Hence, medicine is inherently imperfect. It is part science, and part art. The art is being able to recognize the situations in which the science no longer exactly applies – the patient is no longer a “textbook case” – and you now have to apply your knowledge and extrapolate from the science.

My purpose in joining the online medical community is to play my little part in making our science and our art a little better, not so much by disseminating factual knowledge, but by challenging readers to think and analyze rather than simply follow recipes.

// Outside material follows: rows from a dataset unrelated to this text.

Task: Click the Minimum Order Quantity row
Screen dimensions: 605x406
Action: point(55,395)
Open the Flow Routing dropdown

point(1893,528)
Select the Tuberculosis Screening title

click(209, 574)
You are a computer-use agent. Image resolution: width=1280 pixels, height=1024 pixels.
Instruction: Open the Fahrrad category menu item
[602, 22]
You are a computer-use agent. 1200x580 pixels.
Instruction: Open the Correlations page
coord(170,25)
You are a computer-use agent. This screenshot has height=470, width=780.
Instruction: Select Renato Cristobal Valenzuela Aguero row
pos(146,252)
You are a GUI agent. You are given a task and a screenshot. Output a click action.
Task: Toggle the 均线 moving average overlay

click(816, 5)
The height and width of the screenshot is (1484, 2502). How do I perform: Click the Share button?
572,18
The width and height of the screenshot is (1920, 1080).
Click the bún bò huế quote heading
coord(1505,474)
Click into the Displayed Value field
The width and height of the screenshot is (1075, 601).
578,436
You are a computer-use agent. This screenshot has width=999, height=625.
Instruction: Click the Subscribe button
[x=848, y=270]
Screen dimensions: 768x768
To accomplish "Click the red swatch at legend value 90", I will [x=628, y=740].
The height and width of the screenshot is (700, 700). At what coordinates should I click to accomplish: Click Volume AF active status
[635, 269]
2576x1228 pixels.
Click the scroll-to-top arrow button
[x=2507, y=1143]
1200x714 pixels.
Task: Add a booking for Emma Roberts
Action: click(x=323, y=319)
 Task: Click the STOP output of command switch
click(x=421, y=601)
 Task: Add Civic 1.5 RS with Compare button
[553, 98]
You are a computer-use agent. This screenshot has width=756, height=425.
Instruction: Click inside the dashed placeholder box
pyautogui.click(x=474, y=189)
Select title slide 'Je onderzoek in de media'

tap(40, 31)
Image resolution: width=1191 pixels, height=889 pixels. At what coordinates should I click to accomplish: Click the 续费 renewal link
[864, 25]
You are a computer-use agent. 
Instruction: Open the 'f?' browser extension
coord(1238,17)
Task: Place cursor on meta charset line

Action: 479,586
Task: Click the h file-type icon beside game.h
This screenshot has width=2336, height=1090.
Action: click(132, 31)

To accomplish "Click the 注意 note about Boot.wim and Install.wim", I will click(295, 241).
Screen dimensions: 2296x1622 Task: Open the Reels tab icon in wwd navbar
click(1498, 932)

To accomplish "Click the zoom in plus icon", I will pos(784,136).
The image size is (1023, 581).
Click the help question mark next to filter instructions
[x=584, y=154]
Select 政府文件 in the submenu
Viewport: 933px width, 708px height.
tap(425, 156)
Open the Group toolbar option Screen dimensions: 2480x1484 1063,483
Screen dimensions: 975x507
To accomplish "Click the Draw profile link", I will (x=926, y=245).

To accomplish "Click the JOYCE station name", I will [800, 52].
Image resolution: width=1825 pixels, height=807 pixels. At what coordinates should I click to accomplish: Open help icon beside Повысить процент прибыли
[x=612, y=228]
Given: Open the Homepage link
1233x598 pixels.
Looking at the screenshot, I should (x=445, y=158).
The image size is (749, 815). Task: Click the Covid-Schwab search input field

Do you believe, without a doubt that, in 2013, medicine has reached its pinnacle?  That there are no further discoveries or innovations to come?  That in a hundred years, our young colleagues’ practices will be the same as ours?

If so, well, there probably is no need for you to read on. Seems the doors, sadly, are closed.

If not, then understand that, by Hippocratic Oath or by professional conscience, you are duty-bound to challenge your own knowledge, beliefs and practices until you have written your last prescription.

What does this mean?  I’m not suggesting you forget all about guidelines and standards of care and protocols. This isn’t a call to arms against the establishment or authority or a plea to mutiny and chaos. Not at all. It’s a message to medical students, residents and physicians that the onus is on us to critically appraise everything we do from the standpoint of good evidence, physiology and experience, in order for medicine to slowly but surely evolve. It is a work in progress.

So here, I’ll be sharing my thoughts and ideas on various topics, predominantly in the area of internal medicine and critical care, since that is my field. I do hope to challenge beliefs and practices, and welcome – no, hope – for some comments and feedback, because I’m looking to learn from you, too.